In this context, it is important that the third-party authority that mediates provision of processed data garners the trust of personal data providers, enough for them to provide consent. Based on their respective professional insights in institutional and technical realms, Shishido and Satoh, who led the deliberations of the IT Strategic Headquarters and MIC on policies regarding personal data de-identification, suggested a need to foster such a feeling of trust, so that data providers will regard the third-party authority as a guarantee that the provision of information will not lead to identification of specific individuals (IT Strategic Headquarters 2013a, 7, 2014b, 13). To this end, a doctrine that emphasises trust, in addition to the individual autonomy already incorporated as a concept in bioethics, might prove useful.
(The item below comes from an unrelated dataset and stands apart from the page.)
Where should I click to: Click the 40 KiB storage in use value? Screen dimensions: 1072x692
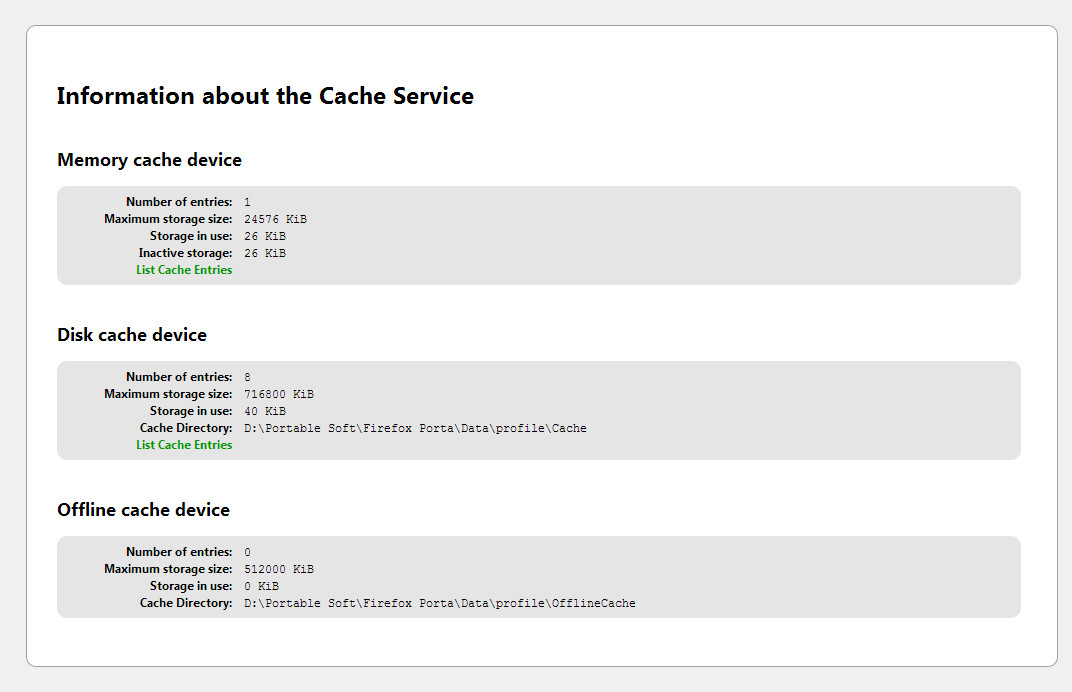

The idea that participants’ individual autonomy should be respected in relation to their participation in biomedical research went into full swing in the 1970s in North America; however, in the 1990s, excessive focus on this notion led to criticism mainly in Europe, and in contraposition, the importance of trust, which needs to be nurtured by each of various stakeholders including physicians and researchers, was highlighted (Fox and Swazey 2008; Jonsen 1998; Stirrat and Gill 2005). This debate, derived from bioethics, has also been relevant in ICT since the 2000s (Collins 2009; O’Neill 2002). From the results of this paper, as long as complete anonymisation is technically impossible, no framework for utilisation can be established unless the trust that data users have for data providers is nurtured and maintained, since the providers insist on a stance of intentionally avoiding anonymisation. Further results from bioethics research could thus help provide a theoretical basis with respect to the question ‘what sort of rules should the recipient of personal data—which have been processed to the extent that individuals cannot be specified fully—abide by in order to ensure a sense of trust in the system?’

Limitations

The main objective of this study was providing a historical perspective on the regulation of human genome research in Japan, with a focus on the ways in which personal data has been handled. Therefore, consideration of “Act on the Protection of Personal Information” and the current “Ethics Guidelines” was limited to aspects directly related to this objective; materials related to policies on medical ICT innovation were treated under similar conditions. Based on the result of this research, the assessment of thought processes behind the current regulations in Japan, including the themes above, could be a next step.

Conclusion

With respect to the historical background of human genome research regulation in Japan, this study found that until the mid-2000s, policies were developed around security control measures based on the distinction between linkable and unlinkable anonymisation in order to prevent personal data from leaking to external entities. Thereafter, these techniques were abolished and personal data de-identification measures were implemented, which made it difficult to identify specific individuals from data. This process also involved a policy transition toward supporting the activities of various stakeholders by establishing an independent data protection authority.